*What to do*: Please report how many lines in the records below contain the word "column", giving only that number.

(Stored items)
******

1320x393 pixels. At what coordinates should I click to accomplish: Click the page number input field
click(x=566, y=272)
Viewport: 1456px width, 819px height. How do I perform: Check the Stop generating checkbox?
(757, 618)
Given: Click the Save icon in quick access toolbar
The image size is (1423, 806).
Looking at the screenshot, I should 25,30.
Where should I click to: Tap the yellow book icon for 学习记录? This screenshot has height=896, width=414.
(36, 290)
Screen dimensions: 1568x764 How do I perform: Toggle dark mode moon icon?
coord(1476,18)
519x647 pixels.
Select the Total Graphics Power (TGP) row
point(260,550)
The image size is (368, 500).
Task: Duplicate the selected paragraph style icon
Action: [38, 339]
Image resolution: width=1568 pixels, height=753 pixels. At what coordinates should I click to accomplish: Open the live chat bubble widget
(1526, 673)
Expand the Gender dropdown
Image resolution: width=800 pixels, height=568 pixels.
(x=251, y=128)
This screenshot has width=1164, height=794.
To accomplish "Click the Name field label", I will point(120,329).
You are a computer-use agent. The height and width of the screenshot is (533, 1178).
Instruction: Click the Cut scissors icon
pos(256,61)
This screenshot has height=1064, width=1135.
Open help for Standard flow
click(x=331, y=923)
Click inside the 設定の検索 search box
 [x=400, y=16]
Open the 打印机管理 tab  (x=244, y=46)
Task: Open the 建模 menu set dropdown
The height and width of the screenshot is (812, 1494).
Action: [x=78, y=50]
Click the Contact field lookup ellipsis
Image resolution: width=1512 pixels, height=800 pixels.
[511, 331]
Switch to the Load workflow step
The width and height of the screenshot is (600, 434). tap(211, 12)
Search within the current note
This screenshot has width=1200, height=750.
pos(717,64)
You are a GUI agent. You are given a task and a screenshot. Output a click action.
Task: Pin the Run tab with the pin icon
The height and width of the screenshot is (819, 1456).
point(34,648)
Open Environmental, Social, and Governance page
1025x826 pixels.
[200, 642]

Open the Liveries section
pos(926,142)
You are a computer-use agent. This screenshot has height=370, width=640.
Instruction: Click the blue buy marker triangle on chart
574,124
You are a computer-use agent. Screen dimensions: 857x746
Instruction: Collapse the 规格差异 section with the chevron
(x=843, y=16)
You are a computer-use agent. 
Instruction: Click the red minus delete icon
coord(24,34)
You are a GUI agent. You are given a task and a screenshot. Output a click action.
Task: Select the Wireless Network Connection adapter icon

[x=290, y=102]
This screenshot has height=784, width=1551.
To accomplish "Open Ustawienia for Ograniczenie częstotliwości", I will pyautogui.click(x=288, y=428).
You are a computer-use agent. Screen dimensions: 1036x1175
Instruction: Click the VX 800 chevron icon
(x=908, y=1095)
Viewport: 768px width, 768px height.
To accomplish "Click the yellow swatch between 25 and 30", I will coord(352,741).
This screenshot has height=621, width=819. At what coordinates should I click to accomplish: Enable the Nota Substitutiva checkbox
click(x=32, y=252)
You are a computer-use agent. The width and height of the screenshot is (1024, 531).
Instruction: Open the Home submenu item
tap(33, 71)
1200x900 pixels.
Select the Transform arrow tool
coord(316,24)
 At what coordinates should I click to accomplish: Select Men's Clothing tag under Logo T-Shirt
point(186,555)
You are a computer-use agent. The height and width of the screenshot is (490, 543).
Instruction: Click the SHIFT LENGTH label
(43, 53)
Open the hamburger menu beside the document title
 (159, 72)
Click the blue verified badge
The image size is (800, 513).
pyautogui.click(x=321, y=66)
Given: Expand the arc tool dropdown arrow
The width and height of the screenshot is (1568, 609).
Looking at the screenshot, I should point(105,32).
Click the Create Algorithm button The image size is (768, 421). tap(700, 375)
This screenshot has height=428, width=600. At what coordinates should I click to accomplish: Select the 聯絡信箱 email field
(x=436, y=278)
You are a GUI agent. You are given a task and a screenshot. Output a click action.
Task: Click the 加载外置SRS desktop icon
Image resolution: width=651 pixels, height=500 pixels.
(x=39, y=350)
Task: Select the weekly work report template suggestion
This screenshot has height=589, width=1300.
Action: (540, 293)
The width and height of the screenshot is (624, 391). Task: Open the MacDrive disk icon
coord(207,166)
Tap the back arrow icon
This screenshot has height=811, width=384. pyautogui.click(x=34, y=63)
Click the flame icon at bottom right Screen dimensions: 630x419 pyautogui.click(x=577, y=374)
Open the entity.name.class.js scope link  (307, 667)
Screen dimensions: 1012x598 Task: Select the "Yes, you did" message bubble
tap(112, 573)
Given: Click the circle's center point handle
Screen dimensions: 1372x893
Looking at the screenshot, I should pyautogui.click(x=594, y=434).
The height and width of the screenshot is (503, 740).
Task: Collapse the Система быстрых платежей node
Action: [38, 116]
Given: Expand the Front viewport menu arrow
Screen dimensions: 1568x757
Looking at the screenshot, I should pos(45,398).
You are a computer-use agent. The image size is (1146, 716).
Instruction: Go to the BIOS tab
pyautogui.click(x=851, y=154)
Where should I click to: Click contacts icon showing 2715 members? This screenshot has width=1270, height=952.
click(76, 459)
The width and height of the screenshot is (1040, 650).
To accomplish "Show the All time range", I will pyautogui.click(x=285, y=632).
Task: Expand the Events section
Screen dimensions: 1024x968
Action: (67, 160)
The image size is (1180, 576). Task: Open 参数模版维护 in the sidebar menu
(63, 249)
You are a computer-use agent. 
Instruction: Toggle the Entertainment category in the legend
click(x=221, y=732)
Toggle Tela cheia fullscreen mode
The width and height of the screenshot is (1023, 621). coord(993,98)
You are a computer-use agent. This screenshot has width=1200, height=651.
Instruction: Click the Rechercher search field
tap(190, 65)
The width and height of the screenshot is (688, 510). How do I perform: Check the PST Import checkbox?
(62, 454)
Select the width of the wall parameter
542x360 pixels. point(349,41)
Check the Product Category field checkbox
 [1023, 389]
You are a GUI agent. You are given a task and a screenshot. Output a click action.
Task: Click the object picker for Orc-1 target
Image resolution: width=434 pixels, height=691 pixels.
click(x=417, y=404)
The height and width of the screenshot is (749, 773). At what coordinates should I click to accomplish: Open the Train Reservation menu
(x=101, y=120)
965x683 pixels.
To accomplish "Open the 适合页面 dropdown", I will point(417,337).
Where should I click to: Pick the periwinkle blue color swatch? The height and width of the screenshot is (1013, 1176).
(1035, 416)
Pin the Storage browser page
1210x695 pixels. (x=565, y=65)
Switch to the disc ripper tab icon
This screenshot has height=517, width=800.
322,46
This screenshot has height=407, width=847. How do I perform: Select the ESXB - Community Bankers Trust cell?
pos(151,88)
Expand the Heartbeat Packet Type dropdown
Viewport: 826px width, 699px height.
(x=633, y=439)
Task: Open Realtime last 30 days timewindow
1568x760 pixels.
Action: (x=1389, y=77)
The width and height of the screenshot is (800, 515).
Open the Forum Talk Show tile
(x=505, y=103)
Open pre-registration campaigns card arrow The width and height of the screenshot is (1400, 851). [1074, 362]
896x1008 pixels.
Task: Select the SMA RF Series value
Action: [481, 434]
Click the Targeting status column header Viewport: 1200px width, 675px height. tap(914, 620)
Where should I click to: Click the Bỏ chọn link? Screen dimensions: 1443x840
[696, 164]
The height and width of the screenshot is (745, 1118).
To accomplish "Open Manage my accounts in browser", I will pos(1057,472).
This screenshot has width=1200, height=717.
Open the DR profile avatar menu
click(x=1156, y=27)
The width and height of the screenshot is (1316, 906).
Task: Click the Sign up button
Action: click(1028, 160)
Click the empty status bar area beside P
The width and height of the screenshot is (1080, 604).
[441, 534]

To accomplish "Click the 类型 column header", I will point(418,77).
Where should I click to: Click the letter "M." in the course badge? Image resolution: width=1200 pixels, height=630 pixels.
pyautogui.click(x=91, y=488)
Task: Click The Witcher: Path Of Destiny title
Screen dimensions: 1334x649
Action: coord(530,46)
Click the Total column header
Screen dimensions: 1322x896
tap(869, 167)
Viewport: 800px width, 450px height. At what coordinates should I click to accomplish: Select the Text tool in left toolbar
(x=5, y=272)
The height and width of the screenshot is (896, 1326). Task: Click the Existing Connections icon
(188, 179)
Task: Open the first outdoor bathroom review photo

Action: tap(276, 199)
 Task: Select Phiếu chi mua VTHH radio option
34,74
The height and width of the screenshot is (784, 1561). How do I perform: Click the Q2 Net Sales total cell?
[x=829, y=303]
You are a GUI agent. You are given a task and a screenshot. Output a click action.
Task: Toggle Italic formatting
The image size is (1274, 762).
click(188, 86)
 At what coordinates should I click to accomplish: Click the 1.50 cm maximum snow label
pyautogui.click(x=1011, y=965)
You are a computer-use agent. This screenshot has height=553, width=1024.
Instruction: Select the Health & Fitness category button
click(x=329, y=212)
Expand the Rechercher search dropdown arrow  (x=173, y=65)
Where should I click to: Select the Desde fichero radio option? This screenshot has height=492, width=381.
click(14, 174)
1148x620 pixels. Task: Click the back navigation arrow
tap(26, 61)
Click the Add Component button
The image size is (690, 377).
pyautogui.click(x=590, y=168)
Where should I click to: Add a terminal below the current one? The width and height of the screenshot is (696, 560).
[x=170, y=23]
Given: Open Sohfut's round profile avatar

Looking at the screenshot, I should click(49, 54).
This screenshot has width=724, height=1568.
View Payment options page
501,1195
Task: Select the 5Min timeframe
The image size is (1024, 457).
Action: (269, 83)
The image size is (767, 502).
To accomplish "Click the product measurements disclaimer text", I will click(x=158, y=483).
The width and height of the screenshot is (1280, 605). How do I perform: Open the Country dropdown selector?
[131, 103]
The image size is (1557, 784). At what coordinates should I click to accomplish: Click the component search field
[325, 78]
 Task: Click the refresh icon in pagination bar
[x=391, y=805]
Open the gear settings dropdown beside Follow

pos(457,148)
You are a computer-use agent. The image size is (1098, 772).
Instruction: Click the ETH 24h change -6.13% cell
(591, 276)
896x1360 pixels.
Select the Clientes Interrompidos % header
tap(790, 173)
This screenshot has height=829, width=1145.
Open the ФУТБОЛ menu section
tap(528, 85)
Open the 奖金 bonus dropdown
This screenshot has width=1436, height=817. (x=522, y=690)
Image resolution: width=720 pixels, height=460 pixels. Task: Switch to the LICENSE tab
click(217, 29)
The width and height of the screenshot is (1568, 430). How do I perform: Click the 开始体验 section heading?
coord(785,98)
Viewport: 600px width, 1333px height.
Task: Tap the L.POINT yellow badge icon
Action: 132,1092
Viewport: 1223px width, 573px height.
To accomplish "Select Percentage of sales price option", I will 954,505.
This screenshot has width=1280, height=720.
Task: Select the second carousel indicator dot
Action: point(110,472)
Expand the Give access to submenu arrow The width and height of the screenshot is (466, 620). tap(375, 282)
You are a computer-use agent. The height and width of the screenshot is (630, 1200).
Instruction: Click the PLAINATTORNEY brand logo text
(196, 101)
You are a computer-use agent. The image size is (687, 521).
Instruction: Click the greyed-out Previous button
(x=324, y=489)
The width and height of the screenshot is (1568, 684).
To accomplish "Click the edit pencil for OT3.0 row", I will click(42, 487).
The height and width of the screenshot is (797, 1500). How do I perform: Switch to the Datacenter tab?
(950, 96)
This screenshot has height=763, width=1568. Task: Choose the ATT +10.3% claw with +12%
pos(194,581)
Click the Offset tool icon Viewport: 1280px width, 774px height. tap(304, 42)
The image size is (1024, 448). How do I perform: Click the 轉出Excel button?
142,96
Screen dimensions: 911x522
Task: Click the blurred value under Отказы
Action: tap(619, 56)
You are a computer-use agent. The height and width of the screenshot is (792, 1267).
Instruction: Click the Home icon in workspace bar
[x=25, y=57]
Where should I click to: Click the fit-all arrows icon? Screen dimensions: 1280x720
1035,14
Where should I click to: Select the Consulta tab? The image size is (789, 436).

******

*Answer box*: 3